Children’s threat perceptions
The threat subscale of the Children’s Perceptions of Interparental Conflict Scale for younger children (CPIC-Y; Grych, 2000) was used to assess children’s appraisals of threat in relation to interparental conflict. The threat scale includes 12 items that children rate on a 2-point scale (0 = false, 1 = true). A sample item is as follows: When my parents argue I’m afraid they will yell at me too. In the present sample, α = .74. The threat scale has been shown to correlate with the frequency of IPV and with child adjustment problems (McDonald & Grych, 2006).
Children’s internalizing and externalizing problems
Mothers completed the externalizing and internalizing scales of the Child Behavior Checklist (CBCL; Achenbach, 1991); T-scores were used in analyses. The CBCL is a widely used measure of child adjustment problems, with well-established psychometric properties. Children reported on their own externalizing problems on the Children’s Disruptive Behavior Scale (CDBS; McDonald & Jouriles, 1999), a 9-item scale with a 3-point response format (0 = never, 1 = sometimes, 2 = often). A sample item is Do other people think that you don’t do what you are told or don’t follow the rules? In the present sample, α = .83, and the CDBS correlates with the CBCL externalizing scale (McDonald & Grych, 2006; Skopp, McDonald, Jouriles, & Rosenfield, 2007), attesting to its validity. Children also completed the Child Depression Inventory (CDI; Kovacs & Beck, 1983). The CDI consists of 27 items followed by three statements (e.g., 0 = I am sad once in a while, 1 = I am sad many times, 2 = I am sad all the time), and children are asked to choose the statement that best describes their feelings during the previous 2 weeks. Item scores are summed to create a total score; higher scores reflect greater symptomatology. In the present sample, α = .79. The CDI has adequate internal consistency, test–retest reliability, and concurrent validity with other measures of child emotional functioning (Kovacs & Beck, 1983).
Psychological abuse
Mothers completed a shortened version of the Index of Psychological Abuse (IPA; Sullivan, Parisian, & Davidson, 1991). On the IPA, mothers indicated on a 4-point scale (0 = never to 3 = often) how often she and her partner had each engaged in 24 acts of psychological aggression during the past 6 months. Sample acts include calling one’s partner names, ridiculing or humiliating a partner, and trying to control a partner’s activities. In the current sample, α = .80 for mothers’ psychological abuse, and α = .87 for mothers’ reports of partners’ psychological abuse. The correlation between mothers’ reports of their own and their partner’s psychological abuse was .46, p < 001. We summed mothers’ and partners’ scores to index the aggregate level of psychological abuse in the relationship (α = .88). This scale correlates with variables theoretically linked to psychological maltreatment (Sullivan, Nguyen, Allen, Bybee, & Juras, 2000).

#### Material supplied:
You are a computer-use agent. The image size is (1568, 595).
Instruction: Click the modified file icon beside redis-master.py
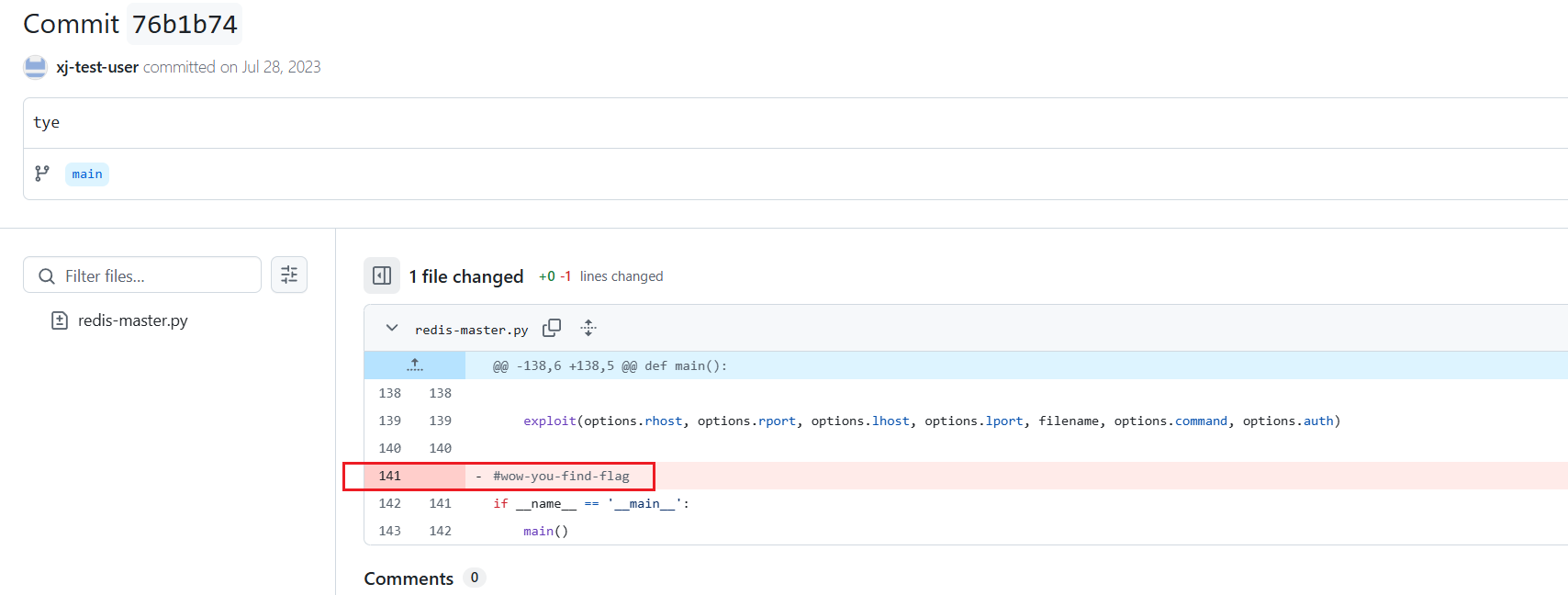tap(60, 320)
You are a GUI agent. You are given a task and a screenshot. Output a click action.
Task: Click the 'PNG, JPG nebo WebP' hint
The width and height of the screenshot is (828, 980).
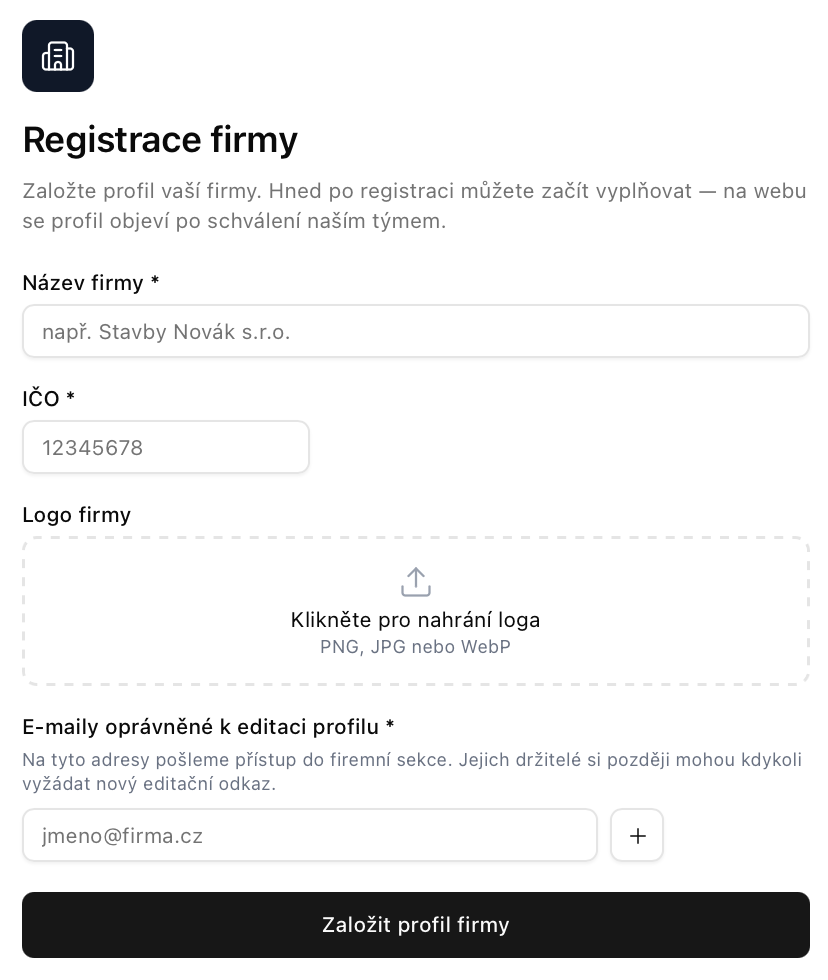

#### Exercise tasks:
a. Write out the passage on study measures word for word, from "Children’s threat perceptions" to "(McDonald & Grych, 2006).".
b. Give the abbreviation of every assessment instrument named in the passage on study measures.
c. Proceed with the passage on study measures, picking up after its final sentence.
You can set aside the material that comes after the passage on study measures.

#### Set of answers:
a.
Children’s threat perceptions
The threat subscale of the Children’s Perceptions of Interparental Conflict Scale for younger children (CPIC-Y; Grych, 2000) was used to assess children’s appraisals of threat in relation to interparental conflict. The threat scale includes 12 items that children rate on a 2-point scale (0 = false, 1 = true). A sample item is as follows: When my parents argue I’m afraid they will yell at me too. In the present sample, α = .74. The threat scale has been shown to correlate with the frequency of IPV and with child adjustment problems (McDonald & Grych, 2006).

b. CPIC-Y, CBCL, CDBS, CDI, IPA

c.
Results
Descriptive Information on IPV and Coercive Control
Means, standard deviations, and correlations among the study variables are presented in Table 1. The mean frequency of couples’ physical IPV was M = 3.9, SD = 3.8 (just under once a month). Of the 107 couples, there were 41 in which only the mother was reported to have committed a physically violent act, 15 in which only the partner was reported to have done so, and 51 in which both were reported to have done so. As expected, the distribution for the frequency of physical IPV was skewed toward the lower end, with 67% of the participants reporting between 1 and 3 acts in the previous 6 months.
Means, Standard Deviations, and Correlations Among Study Variables (n = 107).
Note. IPV = intimate partner violence; CBCL = Child Behavior Checklist; CDBS = Children’s Disruptive Behavior Scale; CDI = Child Depression Inventory.
p ≤ .05. **p ≤ .01. ***p ≤ .001.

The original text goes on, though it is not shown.